Et toujours pour la première fois, la Chine produira cette année plus du double de la production automobile de l’UE. Selon les chiffres de l’ACEA (Association européenne des constructeurs automobile), la Chine aura fabriqué cette année sur son sol 12,97 millions de véhicules et l’UE 5,97 millions. Au cours du premier semestre de cette année, la production automobile européenne a baissé de 2,6%, tandis que celle de la Chine a bondi de 12,3%…

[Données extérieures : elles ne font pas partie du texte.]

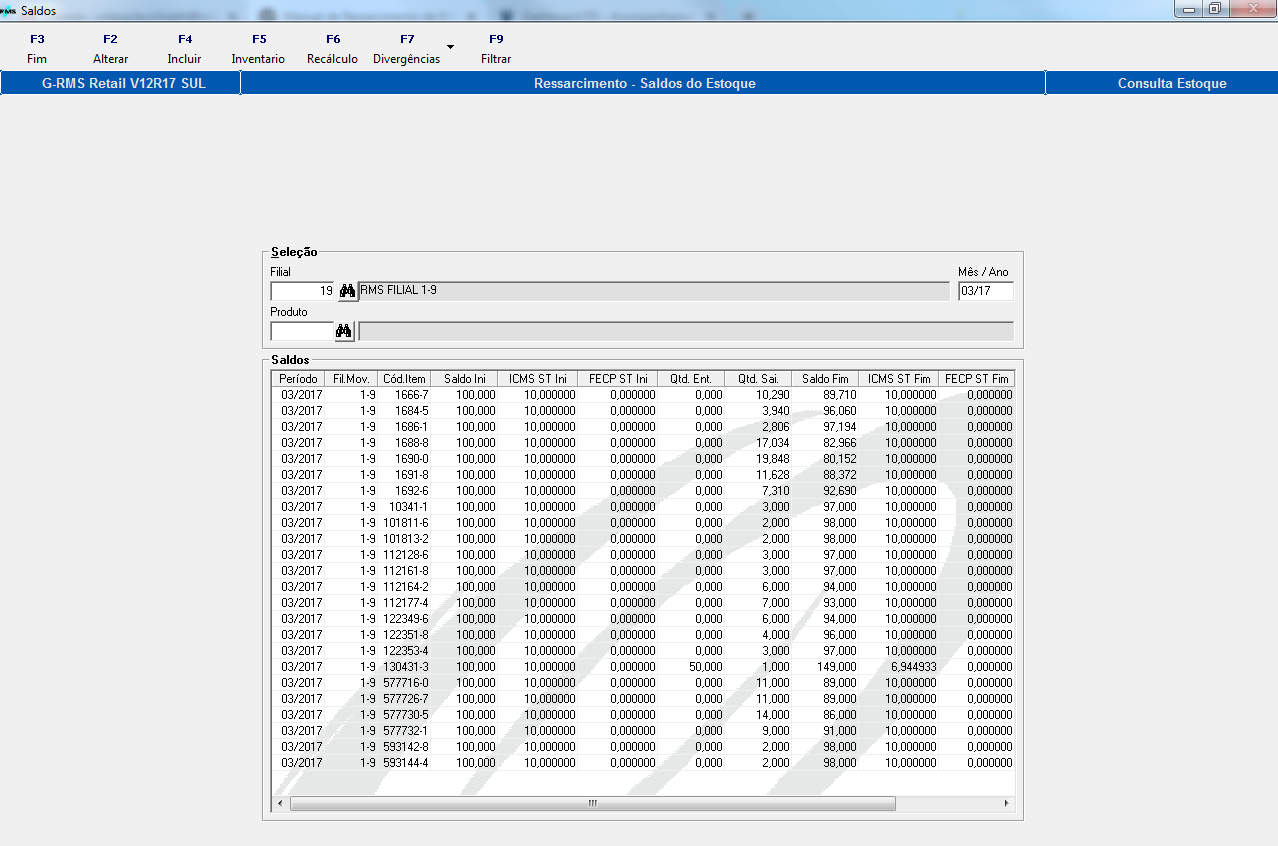The height and width of the screenshot is (846, 1278).
Task: Choose the F4 Incluir toolbar option
Action: pyautogui.click(x=184, y=49)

Laminer l’industrie automobile européenne
Pour faire face à cette crise, il faut d’abord regarder avec lucidité ses causes. Le constructeur chinois BYD, qui a détrôné Tesla en tant que premier fabricant mondial de voitures électriques, commercialise en Europe des véhicules électriques tels que la Dolphin Surf à moins de 23.000 euros. Cela s’explique par une avance technologique et industrielle, mais aussi par un dumping permanent construit à coup de subventions, de surcapacités et d’affaiblissement du yuan. Pour preuve, la Chine exporte plus de voitures à essence que de véhicules électriques. Cela montre ce que se refusent à voir les institutions européennes. Pékin a décidé de laminer l’industrie automobile européenne. Soit l’UE réagit, soit elle perd sa base industrielle automobile avec toutes les conséquences sociales, économiques et de souveraineté.

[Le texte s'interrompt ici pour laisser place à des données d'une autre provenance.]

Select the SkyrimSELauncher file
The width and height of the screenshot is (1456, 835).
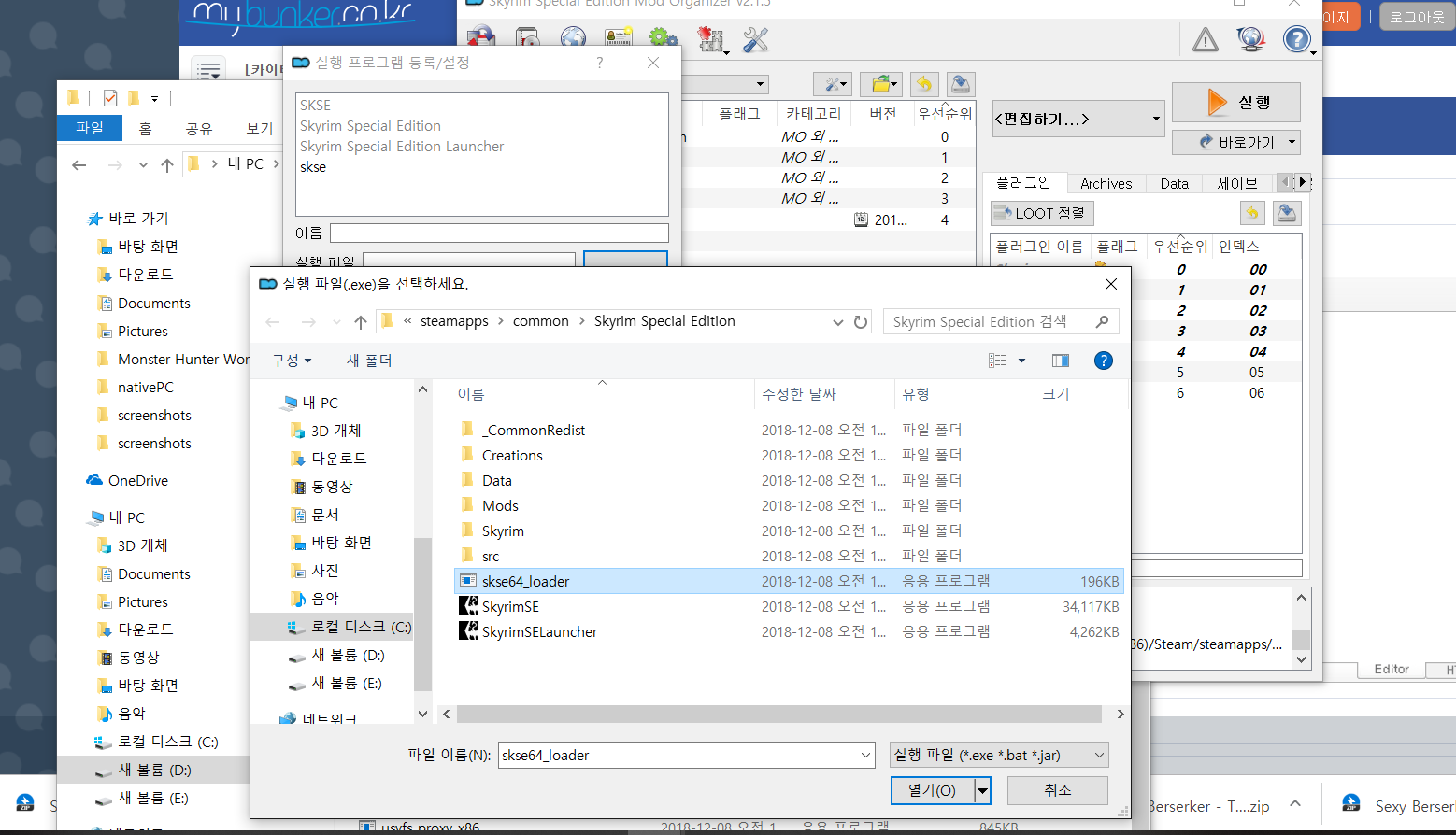(x=539, y=632)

Tandis que les États-Unis se barricadent derrière des barrières douanières et que la Chine évince de fait les importations de l’UE, la faiblesse du marché automobile européen rend la situation encore plus impossible pour l’industrie européenne. La morosité économique, les prix élevés, la stigmatisation de l’automobile, les contraintes imposées par les institutions européennes et les gouvernements, la facilité d’usage moindre expliquent le manque d’enthousiasme flagrant des consommateurs pour les véhicules électriques.

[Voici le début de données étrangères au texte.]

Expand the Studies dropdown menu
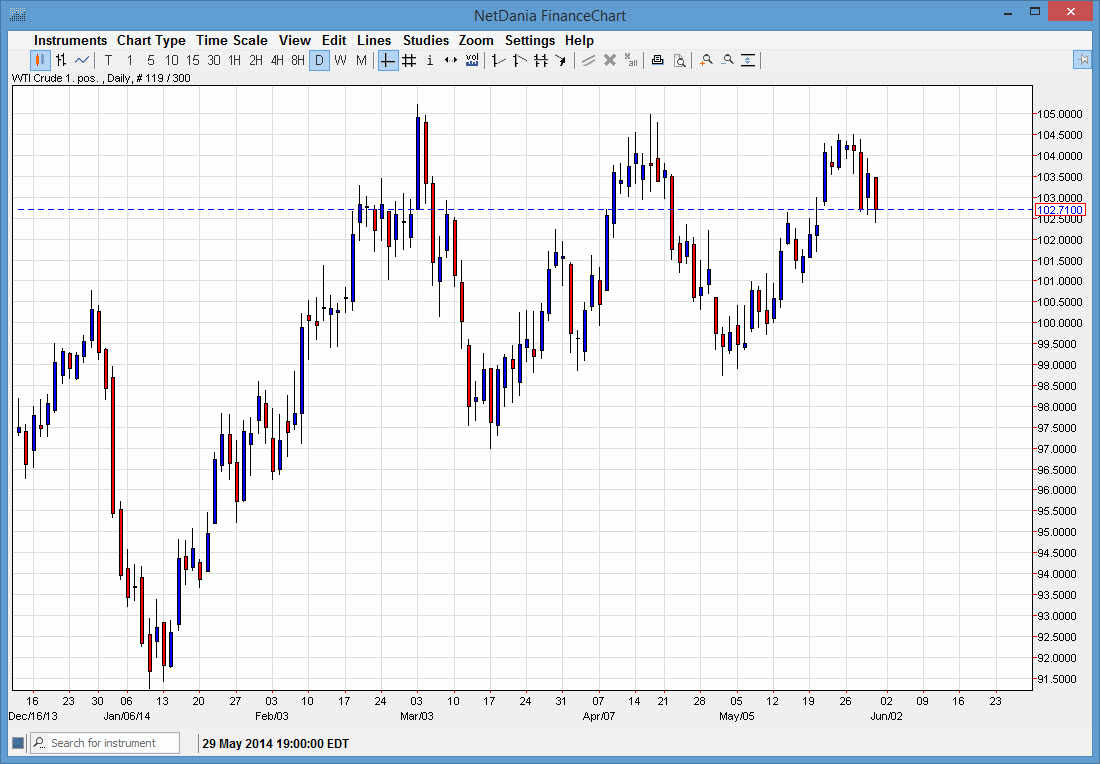The image size is (1100, 764). coord(425,40)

Incapacité à comprendre les enjeux industriels
Les décideurs politiques européens ont besoin de plus que des revirements réglementaires à minima ou des lamentations publiques pour résoudre des problèmes dont ils sont en grande partie à l’origine. Ils doivent envisager des moyens plus courageux et efficaces pour limiter l’offre chinoise. Les droits de douane sur les véhicules électriques ont jusqu’à présent été trop modestes et trop tardifs, et n’ont pas couvert d’autres types de voitures comme les hybrides. L’UE devra également rechercher des alliés pour faire pression sur la Chine pour limiter la faiblesse entretenue de sa monnaie.
Dans le même temps, l’UE devrait également stimuler la demande sur son territoire. Un récent document publié par le Centre for European Reform propose d’étendre les subventions afin d’orienter la demande vers les véhicules électriques fabriqués en Europe et d’écarter la production chinoise en favorisant les chaînes d’approvisionnement à faibles émissions. Cela s’inscrit dans la logique de l’instauration l’année prochaine, confirmée par la Commission, d’une « préférence européenne » dans l’automobile, c’est-à-dire l’obligation pour les industriels bénéficiant de financements publics de se fournir en composants fabriqués en Europe. Mais une telle mesure se heurtera aux règles de l’Organisation mondiale du commerce (OMC)…
En fait, l’erreur tragique de diagnostic en Europe sur l’automobile ne concerne pas le passage à la motorisation électrique. Il se fera tôt ou tard. Elle tient à l’incapacité de comprendre que l’Europe ne transformera pas son industrie automobile à marches forcées en la forçant à respecter des règles que ni les Chinois ni les Américains ne suivent. Tant que cet état d’esprit ne changera pas, modifier à la marge les interdictions pour 2035 n’aura aucun impact.